Here are the top-10 runners based on the simulation.
| INDIVIDUAL | SCHOOL | 1ST | 2ND | 3RD | 4TH | 5TH | 6TH | 7TH | 8TH | 9TH | 10TH |
| Connor Mantz | BYU | 4074 | 1696 | 975 | 715 | 576 | 498 | 433 | 335 | 263 | 192 |
| Adiaan Wildschutt | Florida State | 2272 | 1839 | 1096 | 834 | 646 | 551 | 460 | 442 | 431 | 339 |
| Wesley Kiptoo | Iowa State | 1840 | 1727 | 1193 | 826 | 688 | 593 | 501 | 480 | 435 | 401 |
| Eduardo Herrera | Colorado | 436 | 885 | 994 | 781 | 672 | 643 | 572 | 525 | 497 | 477 |
| Abdihamid Nur | Northern Arizona | 415 | 932 | 988 | 805 | 715 | 599 | 603 | 542 | 491 | 450 |
| Nico Young | Northern Arizona | 397 | 853 | 896 | 782 | 685 | 570 | 567 | 531 | 527 | 490 |
| Charles Hicks | Stanford | 187 | 505 | 764 | 716 | 646 | 579 | 589 | 538 | 543 | 513 |
| Casey Clinger | BYU | 165 | 496 | 656 | 724 | 638 | 660 | 520 | 516 | 502 | 504 |
| Cooper Teare | Oregon | 82 | 312 | 513 | 620 | 621 | 559 | 550 | 522 | 496 | 456 |
| Ahmed Muhumed | Florida State | 47 | 210 | 397 | 532 | 568 | 505 | 505 | 512 | 503 | 511 |
The race is expected to be very close and Mantz (BYU), Wildschutt (FSU) and Kiptoo (ISU) are the clear favorites, but all of the big names are there. Once you venture past those first three, it appears to be wide open.

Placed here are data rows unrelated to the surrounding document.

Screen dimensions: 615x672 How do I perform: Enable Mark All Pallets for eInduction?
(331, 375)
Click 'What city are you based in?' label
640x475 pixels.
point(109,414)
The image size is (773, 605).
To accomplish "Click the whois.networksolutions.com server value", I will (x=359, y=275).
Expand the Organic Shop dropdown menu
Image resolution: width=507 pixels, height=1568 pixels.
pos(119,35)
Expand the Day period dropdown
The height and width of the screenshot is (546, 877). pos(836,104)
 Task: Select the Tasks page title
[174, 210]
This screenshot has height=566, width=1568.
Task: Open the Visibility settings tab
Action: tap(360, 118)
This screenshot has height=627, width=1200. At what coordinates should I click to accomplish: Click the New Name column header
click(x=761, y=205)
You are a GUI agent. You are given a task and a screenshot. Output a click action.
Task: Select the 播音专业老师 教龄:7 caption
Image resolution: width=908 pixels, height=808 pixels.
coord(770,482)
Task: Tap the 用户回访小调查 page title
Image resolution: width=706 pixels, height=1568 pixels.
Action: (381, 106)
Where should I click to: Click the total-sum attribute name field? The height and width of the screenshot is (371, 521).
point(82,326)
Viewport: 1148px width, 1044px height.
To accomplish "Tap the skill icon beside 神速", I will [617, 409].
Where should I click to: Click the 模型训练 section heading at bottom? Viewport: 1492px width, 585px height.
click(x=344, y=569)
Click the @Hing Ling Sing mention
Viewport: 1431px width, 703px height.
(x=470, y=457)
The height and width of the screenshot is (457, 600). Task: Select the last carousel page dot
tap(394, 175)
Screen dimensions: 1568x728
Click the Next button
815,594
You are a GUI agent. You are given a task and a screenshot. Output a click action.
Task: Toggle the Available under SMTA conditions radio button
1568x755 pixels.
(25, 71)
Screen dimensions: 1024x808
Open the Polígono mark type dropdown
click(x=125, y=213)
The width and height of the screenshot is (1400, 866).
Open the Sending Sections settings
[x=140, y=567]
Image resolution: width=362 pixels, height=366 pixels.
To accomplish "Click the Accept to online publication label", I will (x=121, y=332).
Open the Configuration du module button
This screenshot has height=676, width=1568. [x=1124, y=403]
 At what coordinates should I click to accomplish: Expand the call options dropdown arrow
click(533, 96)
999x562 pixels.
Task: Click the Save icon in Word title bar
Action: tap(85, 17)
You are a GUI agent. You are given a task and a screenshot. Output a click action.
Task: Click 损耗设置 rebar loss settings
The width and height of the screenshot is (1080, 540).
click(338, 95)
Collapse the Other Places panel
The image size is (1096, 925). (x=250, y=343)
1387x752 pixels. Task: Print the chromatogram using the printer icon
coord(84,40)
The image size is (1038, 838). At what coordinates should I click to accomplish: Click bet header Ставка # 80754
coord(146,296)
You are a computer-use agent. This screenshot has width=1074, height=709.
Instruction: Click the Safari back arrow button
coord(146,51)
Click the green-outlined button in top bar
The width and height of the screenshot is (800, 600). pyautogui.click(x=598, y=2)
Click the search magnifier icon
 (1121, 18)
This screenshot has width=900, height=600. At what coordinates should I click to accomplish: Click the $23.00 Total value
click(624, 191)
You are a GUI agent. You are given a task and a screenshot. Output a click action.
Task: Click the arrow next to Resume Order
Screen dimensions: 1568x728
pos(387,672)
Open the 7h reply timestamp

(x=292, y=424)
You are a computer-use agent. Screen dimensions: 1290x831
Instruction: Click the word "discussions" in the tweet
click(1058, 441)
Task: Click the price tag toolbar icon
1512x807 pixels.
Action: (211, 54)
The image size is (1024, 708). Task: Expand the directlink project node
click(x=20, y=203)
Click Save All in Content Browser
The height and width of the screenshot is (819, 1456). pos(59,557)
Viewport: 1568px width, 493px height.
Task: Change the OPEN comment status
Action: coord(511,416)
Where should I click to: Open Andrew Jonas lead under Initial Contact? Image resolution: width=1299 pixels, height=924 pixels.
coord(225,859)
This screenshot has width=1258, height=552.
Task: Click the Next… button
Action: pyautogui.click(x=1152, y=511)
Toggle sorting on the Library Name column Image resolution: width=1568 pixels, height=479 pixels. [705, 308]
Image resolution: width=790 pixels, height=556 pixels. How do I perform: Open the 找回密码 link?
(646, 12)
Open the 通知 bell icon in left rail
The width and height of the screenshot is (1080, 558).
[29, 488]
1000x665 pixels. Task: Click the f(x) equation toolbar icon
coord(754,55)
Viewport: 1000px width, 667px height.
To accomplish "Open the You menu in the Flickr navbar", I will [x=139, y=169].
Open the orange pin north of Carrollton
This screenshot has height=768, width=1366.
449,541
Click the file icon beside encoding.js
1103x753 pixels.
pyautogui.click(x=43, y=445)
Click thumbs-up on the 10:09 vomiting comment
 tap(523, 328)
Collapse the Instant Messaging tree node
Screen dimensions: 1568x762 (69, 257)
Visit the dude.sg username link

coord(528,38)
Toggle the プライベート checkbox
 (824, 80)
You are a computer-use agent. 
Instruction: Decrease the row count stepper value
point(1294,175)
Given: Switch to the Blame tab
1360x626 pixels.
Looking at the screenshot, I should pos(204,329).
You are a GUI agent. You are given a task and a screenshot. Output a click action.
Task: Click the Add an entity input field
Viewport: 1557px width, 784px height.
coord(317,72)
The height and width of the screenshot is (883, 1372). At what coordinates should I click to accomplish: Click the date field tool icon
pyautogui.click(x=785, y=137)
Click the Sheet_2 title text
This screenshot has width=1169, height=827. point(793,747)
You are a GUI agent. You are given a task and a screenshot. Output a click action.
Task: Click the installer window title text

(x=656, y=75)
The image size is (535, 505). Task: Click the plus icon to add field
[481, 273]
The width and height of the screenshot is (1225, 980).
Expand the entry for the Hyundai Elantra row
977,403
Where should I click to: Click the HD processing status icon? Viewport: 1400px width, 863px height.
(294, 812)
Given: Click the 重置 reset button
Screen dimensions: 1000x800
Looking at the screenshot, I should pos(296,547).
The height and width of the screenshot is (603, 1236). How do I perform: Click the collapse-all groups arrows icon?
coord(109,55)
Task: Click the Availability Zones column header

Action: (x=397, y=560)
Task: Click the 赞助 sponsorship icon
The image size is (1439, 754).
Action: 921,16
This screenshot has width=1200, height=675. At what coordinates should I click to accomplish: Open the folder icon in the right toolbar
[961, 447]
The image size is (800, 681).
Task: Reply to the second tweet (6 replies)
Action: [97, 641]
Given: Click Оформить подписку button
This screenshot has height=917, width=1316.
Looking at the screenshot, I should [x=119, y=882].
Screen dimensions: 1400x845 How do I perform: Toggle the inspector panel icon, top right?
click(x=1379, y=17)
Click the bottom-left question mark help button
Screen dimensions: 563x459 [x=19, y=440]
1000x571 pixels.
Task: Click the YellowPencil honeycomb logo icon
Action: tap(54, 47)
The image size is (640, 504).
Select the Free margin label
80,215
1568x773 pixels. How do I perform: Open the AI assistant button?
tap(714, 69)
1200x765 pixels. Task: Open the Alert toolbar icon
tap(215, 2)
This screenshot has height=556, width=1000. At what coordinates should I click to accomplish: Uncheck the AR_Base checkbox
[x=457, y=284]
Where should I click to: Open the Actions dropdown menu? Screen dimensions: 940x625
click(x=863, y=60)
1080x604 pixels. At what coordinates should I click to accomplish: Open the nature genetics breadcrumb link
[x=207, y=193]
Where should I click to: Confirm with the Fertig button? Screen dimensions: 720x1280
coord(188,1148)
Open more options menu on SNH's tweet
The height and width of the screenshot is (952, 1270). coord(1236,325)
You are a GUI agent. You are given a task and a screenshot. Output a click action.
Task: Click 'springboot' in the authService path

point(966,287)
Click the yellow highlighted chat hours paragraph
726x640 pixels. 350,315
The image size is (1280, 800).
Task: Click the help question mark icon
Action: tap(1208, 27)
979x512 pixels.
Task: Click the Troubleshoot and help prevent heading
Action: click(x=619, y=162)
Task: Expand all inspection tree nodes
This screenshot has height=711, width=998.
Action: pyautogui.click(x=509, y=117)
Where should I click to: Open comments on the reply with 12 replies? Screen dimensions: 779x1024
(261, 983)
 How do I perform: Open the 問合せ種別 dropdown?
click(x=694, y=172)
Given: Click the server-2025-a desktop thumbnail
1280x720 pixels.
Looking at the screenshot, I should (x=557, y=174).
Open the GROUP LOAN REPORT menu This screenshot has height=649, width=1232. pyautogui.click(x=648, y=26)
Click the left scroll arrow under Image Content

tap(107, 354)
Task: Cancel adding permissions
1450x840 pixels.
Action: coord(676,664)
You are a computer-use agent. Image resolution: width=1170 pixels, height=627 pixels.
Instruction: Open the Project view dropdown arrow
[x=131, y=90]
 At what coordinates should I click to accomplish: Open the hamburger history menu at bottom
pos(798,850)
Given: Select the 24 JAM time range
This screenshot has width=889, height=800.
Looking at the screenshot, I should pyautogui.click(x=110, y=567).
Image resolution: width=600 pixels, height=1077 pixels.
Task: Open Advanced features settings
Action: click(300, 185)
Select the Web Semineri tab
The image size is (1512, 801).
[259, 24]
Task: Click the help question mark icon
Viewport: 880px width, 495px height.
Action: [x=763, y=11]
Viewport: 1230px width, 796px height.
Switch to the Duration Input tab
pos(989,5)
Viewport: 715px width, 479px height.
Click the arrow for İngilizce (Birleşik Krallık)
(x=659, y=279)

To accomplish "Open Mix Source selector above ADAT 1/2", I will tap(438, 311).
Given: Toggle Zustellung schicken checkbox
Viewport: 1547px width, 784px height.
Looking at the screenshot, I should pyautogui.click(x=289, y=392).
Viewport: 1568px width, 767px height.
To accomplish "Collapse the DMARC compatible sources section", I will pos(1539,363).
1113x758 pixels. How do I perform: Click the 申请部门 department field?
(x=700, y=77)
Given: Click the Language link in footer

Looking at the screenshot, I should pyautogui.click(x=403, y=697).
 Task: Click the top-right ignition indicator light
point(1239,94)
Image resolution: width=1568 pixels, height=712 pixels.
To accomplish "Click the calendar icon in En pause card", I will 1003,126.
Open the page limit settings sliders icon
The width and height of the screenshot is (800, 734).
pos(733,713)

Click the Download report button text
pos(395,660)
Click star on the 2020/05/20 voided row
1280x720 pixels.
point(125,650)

My model actually had 18 different runners who won the title at least once (way to go, Ky Robinson!) and 21 total who grabbed second at least one time.
I hope you enjoyed this and I understand this was a long and winding road, but I enjoyed diving into this for a day or so and seeing what the numbers showed. Best of luck to all of the runners, especially the ones I know… (go BTR!)